Mall of Africa was developed and co-owned by the Atterbury Property Group. It was a R5 billion development.

In its latest annual results, Attacq said that, as a leading super-regional retail-experience hub in Gauteng and an anchor of Waterfall City, Mall of Africa continues to perform strongly as the city densifies.

This can be seen in the mall’s financial performance. Its valuation rose by almost 33% over the past year, going from R4.48 billion in 2023 to R5.96 billion in 2024.

Its vacancy is also down significantly, from 4,556 m² in 2023 to 1,475 m² in 2024. The mall’s GMR in 2023 was R43.97 million and grew to R61.29 million in 2024.

V&A Waterfront

Mall of Africa’s strong performance reflects the popularity of malls in South Africa and their potential to rake in cash.

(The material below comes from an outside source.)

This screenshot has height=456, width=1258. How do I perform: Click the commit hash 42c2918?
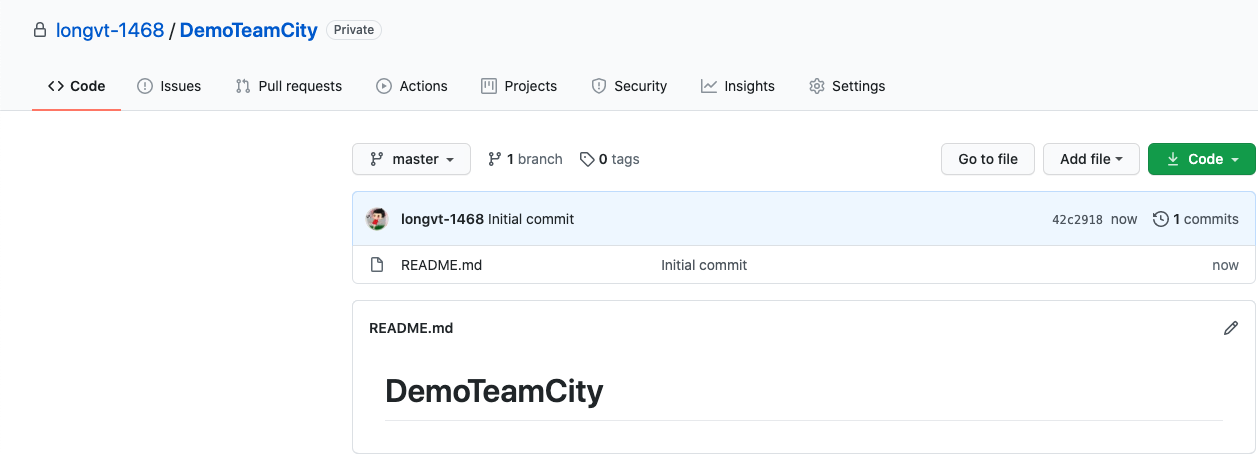click(x=1077, y=220)
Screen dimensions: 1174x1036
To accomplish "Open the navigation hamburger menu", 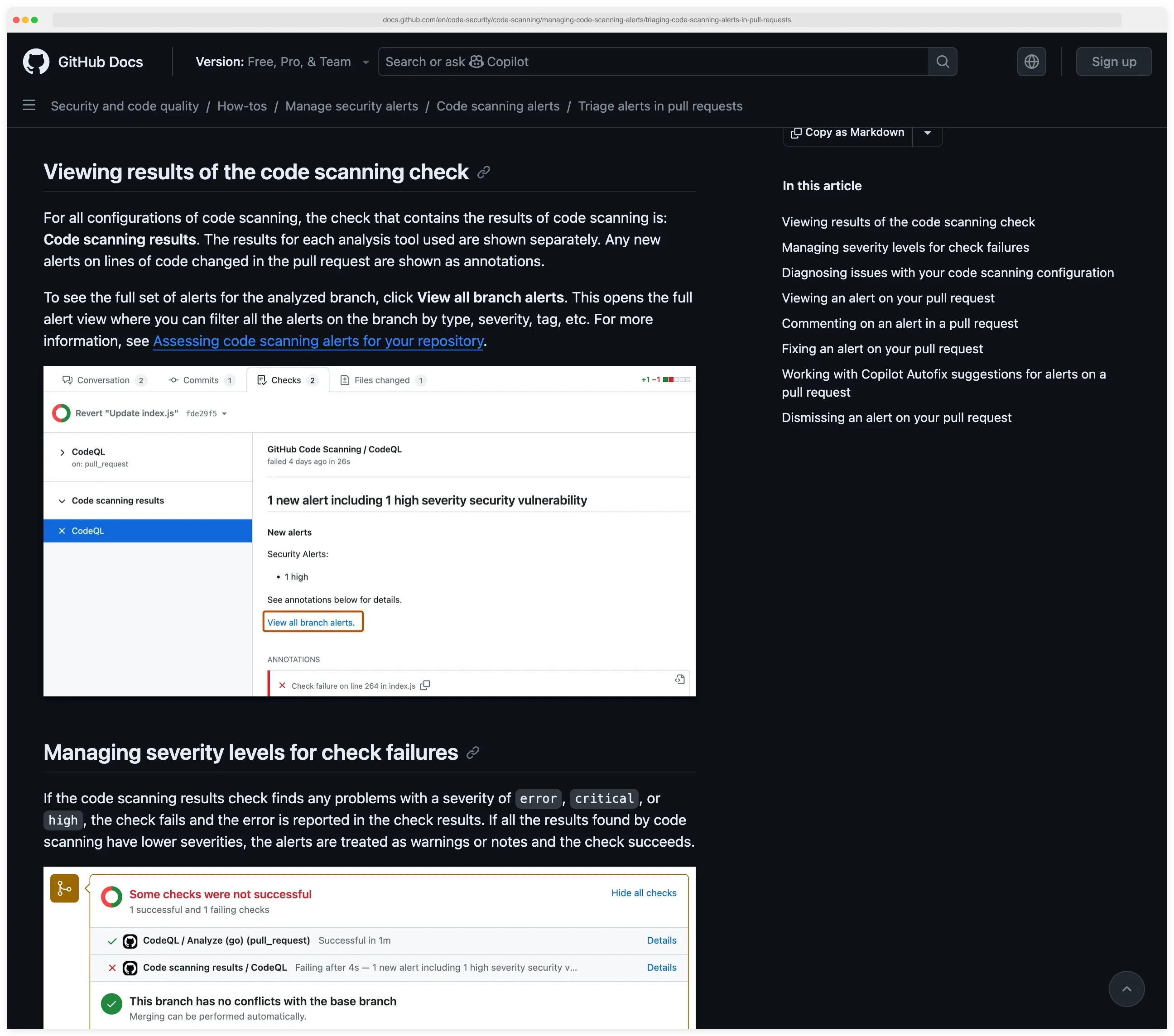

Growthpoint Properties also recently released its results, which showed a similar success for the V&A Waterfront in Cape Town.

The company – which jointly owns the V&A Waterfront with the Public Investment Corporation – said the mall’s performance exceeded its expectations.

In its results for the year ended 30 June 2024, Growthpoint said that its key performance indicators improved across its retail, office and industrial sectors, which included arrears, rental reversion rates, valuations and vacancies in office and retail.

The V&A Waterfront was a standout performer due to the positive impact of increased tourism, with distributable income jumping by 12.6% to R775 million (FY23: R688.4 million)

The V&A Waterfront is a 123-hectare mixed-use property development situated along the historic Victoria and Alfred basin, which formed Cape Town’s original harbour. Its properties include office, retail, fishing, logistics, hotel, residential and industrial.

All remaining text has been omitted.